If a picture appears in the records below, drop it, and reproduce everything else exactly.

====== Dataset content ======

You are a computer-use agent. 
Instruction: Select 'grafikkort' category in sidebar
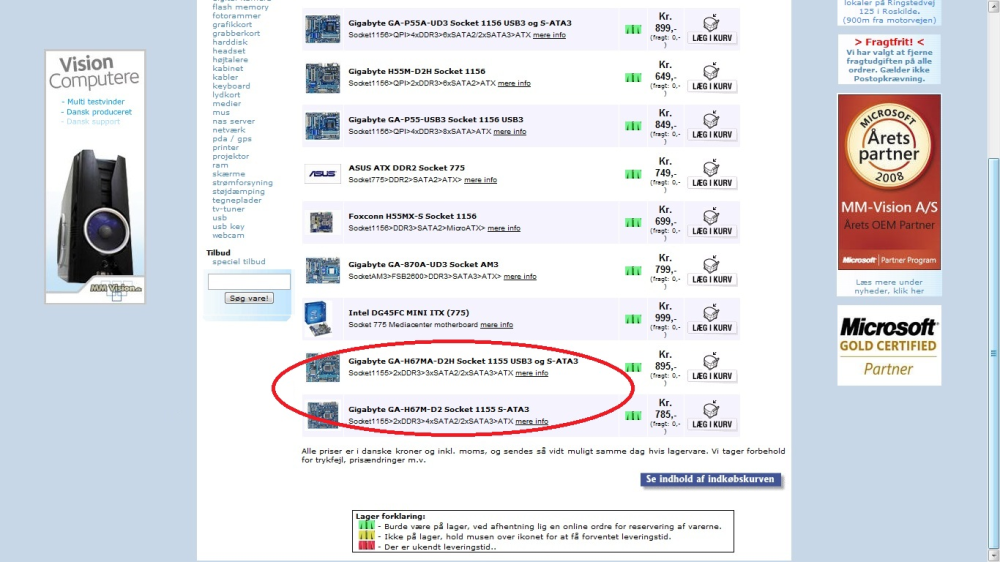coord(232,24)
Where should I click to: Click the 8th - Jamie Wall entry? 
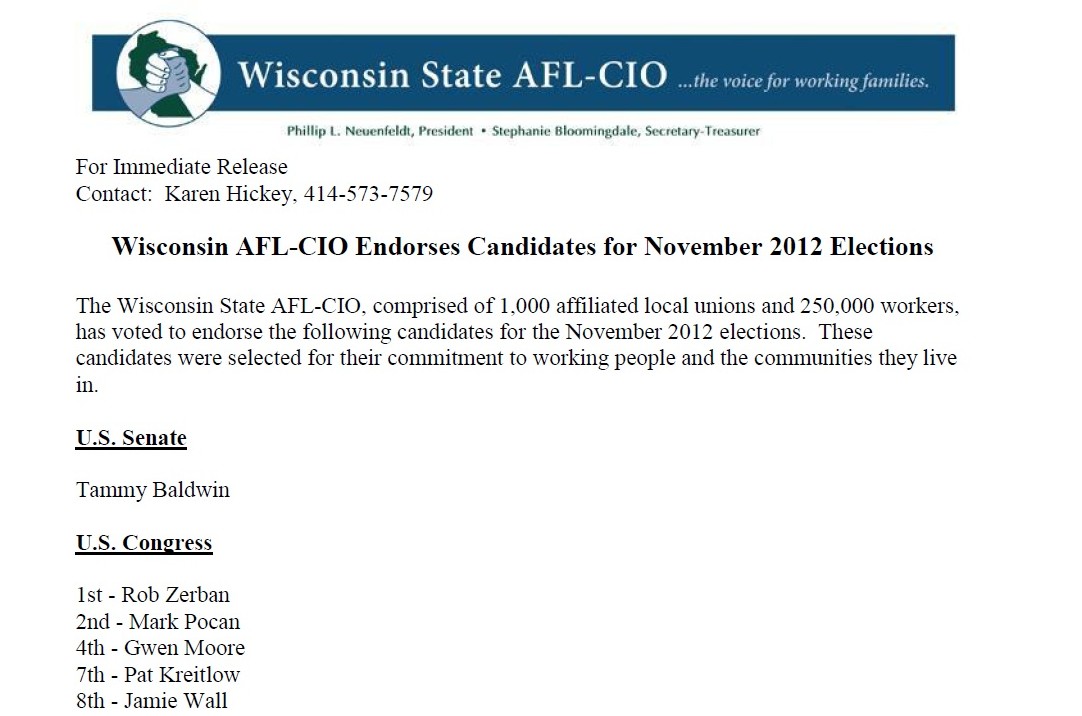coord(151,701)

======

Response box>
You are a computer-use agent. 
Instruction: Select 'grafikkort' category in sidebar
coord(232,24)
Where should I click to: Click the 8th - Jamie Wall entry? 
coord(151,701)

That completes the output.